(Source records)

++++++++++

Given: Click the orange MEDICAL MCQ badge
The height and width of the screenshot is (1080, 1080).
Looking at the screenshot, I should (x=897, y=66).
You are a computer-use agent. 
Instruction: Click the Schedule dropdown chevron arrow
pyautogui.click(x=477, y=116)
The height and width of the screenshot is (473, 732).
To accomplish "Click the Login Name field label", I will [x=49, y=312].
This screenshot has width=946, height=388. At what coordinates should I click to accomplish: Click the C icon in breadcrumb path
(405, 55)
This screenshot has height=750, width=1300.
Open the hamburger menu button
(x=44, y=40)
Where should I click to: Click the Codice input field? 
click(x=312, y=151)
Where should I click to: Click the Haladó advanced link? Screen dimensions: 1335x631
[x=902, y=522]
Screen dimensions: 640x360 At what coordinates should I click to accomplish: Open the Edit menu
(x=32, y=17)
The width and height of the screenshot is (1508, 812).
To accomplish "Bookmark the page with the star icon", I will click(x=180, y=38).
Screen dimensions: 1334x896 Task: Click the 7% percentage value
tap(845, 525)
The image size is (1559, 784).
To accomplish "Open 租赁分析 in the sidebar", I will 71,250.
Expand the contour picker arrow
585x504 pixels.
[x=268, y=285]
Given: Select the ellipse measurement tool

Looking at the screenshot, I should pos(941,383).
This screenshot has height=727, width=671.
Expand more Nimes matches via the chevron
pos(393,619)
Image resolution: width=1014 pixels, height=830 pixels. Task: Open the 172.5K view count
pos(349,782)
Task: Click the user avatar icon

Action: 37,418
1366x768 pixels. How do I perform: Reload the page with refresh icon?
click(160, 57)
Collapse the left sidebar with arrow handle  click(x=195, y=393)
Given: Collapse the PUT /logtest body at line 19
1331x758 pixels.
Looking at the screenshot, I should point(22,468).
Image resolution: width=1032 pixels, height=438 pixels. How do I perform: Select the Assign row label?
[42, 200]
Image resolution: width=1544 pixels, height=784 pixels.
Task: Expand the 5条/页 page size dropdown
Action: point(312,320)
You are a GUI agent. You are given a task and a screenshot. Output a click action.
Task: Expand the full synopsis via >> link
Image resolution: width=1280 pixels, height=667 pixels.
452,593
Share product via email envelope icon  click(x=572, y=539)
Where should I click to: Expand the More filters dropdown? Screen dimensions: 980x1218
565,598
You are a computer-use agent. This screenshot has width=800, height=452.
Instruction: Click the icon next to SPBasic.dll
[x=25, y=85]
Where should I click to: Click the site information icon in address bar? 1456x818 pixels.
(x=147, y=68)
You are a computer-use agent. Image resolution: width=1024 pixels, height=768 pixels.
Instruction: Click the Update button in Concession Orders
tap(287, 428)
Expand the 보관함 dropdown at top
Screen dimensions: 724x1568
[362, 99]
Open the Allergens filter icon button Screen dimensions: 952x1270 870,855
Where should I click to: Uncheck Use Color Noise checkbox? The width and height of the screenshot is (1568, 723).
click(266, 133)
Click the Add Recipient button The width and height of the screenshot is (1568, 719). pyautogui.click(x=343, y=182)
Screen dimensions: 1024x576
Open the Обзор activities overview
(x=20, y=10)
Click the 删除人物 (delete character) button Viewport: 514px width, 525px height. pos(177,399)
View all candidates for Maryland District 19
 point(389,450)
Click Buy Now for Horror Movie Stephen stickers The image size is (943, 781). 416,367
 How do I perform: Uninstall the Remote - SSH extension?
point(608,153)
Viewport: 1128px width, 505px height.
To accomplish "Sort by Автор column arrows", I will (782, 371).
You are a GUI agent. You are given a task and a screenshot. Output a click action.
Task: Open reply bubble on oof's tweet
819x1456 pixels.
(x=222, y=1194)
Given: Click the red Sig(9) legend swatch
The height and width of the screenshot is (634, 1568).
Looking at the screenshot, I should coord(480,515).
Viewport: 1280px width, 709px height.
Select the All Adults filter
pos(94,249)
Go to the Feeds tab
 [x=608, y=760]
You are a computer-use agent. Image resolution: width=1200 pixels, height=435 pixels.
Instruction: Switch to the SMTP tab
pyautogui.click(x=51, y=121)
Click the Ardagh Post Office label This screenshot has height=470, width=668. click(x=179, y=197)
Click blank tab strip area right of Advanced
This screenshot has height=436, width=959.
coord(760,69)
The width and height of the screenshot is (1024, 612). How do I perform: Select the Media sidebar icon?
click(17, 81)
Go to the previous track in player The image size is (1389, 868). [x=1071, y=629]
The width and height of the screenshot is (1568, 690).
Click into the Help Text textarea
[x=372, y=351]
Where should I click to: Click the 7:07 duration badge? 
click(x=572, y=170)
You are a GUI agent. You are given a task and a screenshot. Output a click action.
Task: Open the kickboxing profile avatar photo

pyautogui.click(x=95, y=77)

++++++++++

### EXERCISE BRIEF
How many lines in the records above contain the word "will"? Reply with the number and nothing more.

### PROBLEM SOLUTION
4